If you’re paying on a reader that requires a magnetic strip, the payment may decline because the strip malfunctioned.
If there’s nothing physically wrong with your card, the issue may be with your account.
You tap, insert, or swipe your as you’ve done so many times before—but, for some reason, your credit card is not working. You hand the card over to the cashier to try, and they have no luck processing your payment either. Have you ever encountered this problem and wondered why your credit card won’t work? You know your account is in good standing, and maybe the card even looks fine.

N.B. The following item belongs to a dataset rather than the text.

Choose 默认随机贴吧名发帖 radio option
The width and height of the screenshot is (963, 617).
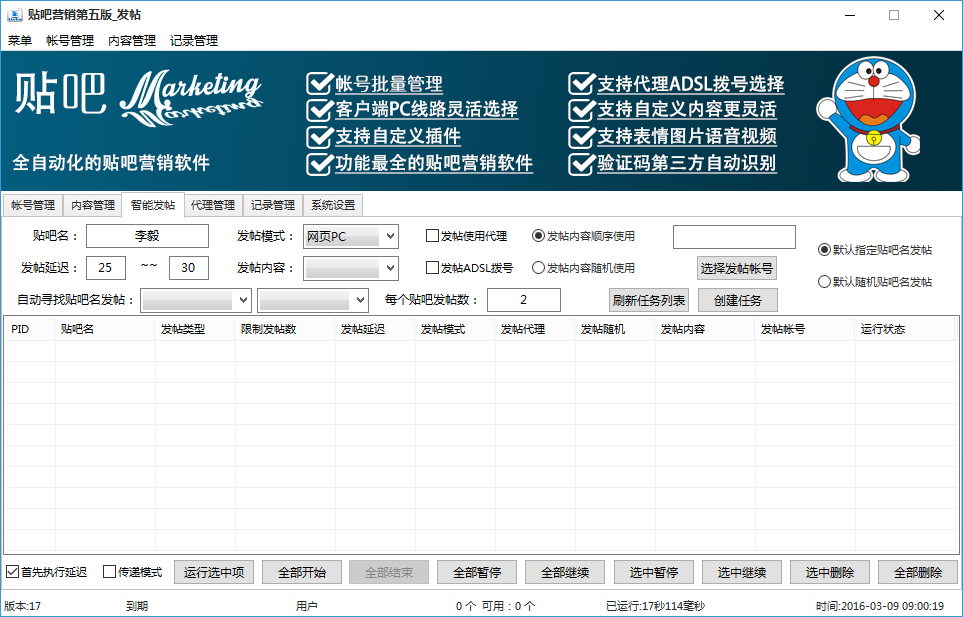824,282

So why does the credit card you’ve used for a while suddenly refuse to cooperate?
Consider these potential causes for why your credit card won’t work:
Possible reasons why your credit card isn’t working
1. The terminal can’t read your card
Your card’s chip or strip gets a little dirtier with every surface it encounters; eventually the buildup of grime may mean your credit card can’t be read by the payment terminal. If after wiping your card down it still won’t work, it may be a good idea to reach out to your card issuer to get a replacement card. In the meantime, if your card issuer allows it, you can use your card via mobile wallets and/or tap to pay.
2. Your purse or wallet uses a magnet.
Did you know?
If you’re paying somewhere that requires you to swipe your card and the card doesn’t work, it may be because the magnetic strip has been damaged by a magnet. The strip on the back of your credit card, and the information it contains about your account, uses magnetic particles in its swipe functionality. Contact with magnets can essentially scramble the data on a card’s magnetic strip. Once that happens, point-of-sale terminals can’t “read” the card, resulting in your credit card not working.
You may not see magnets in your purse or wallet, but they’re a common design feature used to facilitate opening and closing. Your card’s swiping ability could be compromised if your purse or wallet uses magnets and your card’s strip comes close enough to them for an extended time.
3. You scratched or disfigured the strip
Carrying your credit card in your pocket with keys or coins can scratch the card’s magnetic strip, making the swipe feature unusable. Likewise, your credit card won’t swipe if the strip becomes bent or cracked to the extent that the data on the strip becomes distorted. If you notice that your card has been scratched, bent, or cracked causing it to not be usable, it’s a good idea to reach out to your card issuer and ask them to send you a new card.
4. You need to use the chip first.
Chip cards have been rolled out by credit card issuers and banks in order to enhance payment security, and when you try to swipe these cards at terminals that are fully enabled for chip cards, otherwise known as EMV, the terminal will prompt you to insert your card with the chip facing up and the chip going in first into the terminal instead. Cards with chip-and-PIN and near-field (NFC) technology typically aren’t vulnerable to magnetism the same way magnetic stripes are.
5. A problem with your account is causing your card to be declined
It may be that your card is working fine and transmitting your information, but the credit card issuer is declining the transaction. There are many reasons why your credit card may be declined, from a transaction that goes over your credit limit to purchases in a location where you don’t normally shop. If the credit card issuer has declined a transaction, it’s a good idea to call the number on the back of your card and find out why.